• Task requirements
An unaltered copy of every line below is the expected output.

• Data extracts
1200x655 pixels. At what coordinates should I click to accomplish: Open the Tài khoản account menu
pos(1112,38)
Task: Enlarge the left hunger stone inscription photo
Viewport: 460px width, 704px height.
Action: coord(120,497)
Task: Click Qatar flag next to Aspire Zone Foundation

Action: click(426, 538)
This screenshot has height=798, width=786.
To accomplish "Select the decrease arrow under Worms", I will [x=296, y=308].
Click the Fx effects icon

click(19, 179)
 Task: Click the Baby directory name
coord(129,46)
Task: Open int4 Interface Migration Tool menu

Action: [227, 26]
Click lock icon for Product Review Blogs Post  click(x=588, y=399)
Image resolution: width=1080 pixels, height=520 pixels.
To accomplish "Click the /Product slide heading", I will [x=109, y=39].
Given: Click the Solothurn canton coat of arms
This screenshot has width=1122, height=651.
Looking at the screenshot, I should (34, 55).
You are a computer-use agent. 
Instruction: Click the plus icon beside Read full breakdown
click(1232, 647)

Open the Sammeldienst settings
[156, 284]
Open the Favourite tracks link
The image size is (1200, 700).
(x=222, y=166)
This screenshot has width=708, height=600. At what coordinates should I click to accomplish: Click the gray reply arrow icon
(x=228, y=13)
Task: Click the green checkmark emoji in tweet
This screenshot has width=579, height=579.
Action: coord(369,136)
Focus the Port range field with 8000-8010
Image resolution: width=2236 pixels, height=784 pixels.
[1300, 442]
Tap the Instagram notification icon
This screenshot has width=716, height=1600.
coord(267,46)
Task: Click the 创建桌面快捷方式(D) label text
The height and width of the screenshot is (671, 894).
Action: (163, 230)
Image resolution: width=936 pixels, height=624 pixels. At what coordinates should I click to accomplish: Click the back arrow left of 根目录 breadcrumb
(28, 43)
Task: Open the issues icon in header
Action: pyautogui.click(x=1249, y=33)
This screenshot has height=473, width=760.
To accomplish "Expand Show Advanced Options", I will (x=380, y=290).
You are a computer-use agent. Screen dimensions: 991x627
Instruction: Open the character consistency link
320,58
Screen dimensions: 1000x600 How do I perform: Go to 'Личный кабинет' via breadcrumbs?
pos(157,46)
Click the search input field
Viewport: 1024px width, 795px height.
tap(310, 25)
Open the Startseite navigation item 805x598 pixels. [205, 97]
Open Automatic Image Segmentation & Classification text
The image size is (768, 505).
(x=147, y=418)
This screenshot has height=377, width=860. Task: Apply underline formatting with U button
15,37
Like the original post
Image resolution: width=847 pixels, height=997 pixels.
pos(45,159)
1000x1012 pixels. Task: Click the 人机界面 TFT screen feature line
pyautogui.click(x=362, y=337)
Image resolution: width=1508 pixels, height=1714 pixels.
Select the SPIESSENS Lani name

• Task answer
1200x655 pixels. At what coordinates should I click to accomplish: Open the Tài khoản account menu
pos(1112,38)
Task: Enlarge the left hunger stone inscription photo
Viewport: 460px width, 704px height.
Action: coord(120,497)
Task: Click Qatar flag next to Aspire Zone Foundation

Action: click(426, 538)
This screenshot has height=798, width=786.
To accomplish "Select the decrease arrow under Worms", I will [x=296, y=308].
Click the Fx effects icon

click(19, 179)
 Task: Click the Baby directory name
coord(129,46)
Task: Open int4 Interface Migration Tool menu

Action: [227, 26]
Click lock icon for Product Review Blogs Post  click(x=588, y=399)
Image resolution: width=1080 pixels, height=520 pixels.
To accomplish "Click the /Product slide heading", I will [x=109, y=39].
Given: Click the Solothurn canton coat of arms
This screenshot has width=1122, height=651.
Looking at the screenshot, I should (34, 55).
You are a computer-use agent. 
Instruction: Click the plus icon beside Read full breakdown
click(1232, 647)

Open the Sammeldienst settings
[156, 284]
Open the Favourite tracks link
The image size is (1200, 700).
(x=222, y=166)
This screenshot has width=708, height=600. At what coordinates should I click to accomplish: Click the gray reply arrow icon
(x=228, y=13)
Task: Click the green checkmark emoji in tweet
This screenshot has width=579, height=579.
Action: coord(369,136)
Focus the Port range field with 8000-8010
Image resolution: width=2236 pixels, height=784 pixels.
[1300, 442]
Tap the Instagram notification icon
This screenshot has width=716, height=1600.
coord(267,46)
Task: Click the 创建桌面快捷方式(D) label text
The height and width of the screenshot is (671, 894).
Action: (163, 230)
Image resolution: width=936 pixels, height=624 pixels. At what coordinates should I click to accomplish: Click the back arrow left of 根目录 breadcrumb
(28, 43)
Task: Open the issues icon in header
Action: pyautogui.click(x=1249, y=33)
This screenshot has height=473, width=760.
To accomplish "Expand Show Advanced Options", I will (x=380, y=290).
You are a computer-use agent. Screen dimensions: 991x627
Instruction: Open the character consistency link
320,58
Screen dimensions: 1000x600 How do I perform: Go to 'Личный кабинет' via breadcrumbs?
pos(157,46)
Click the search input field
Viewport: 1024px width, 795px height.
tap(310, 25)
Open the Startseite navigation item 805x598 pixels. [205, 97]
Open Automatic Image Segmentation & Classification text
The image size is (768, 505).
(x=147, y=418)
This screenshot has height=377, width=860. Task: Apply underline formatting with U button
15,37
Like the original post
Image resolution: width=847 pixels, height=997 pixels.
pos(45,159)
1000x1012 pixels. Task: Click the 人机界面 TFT screen feature line
pyautogui.click(x=362, y=337)
Image resolution: width=1508 pixels, height=1714 pixels.
Select the SPIESSENS Lani name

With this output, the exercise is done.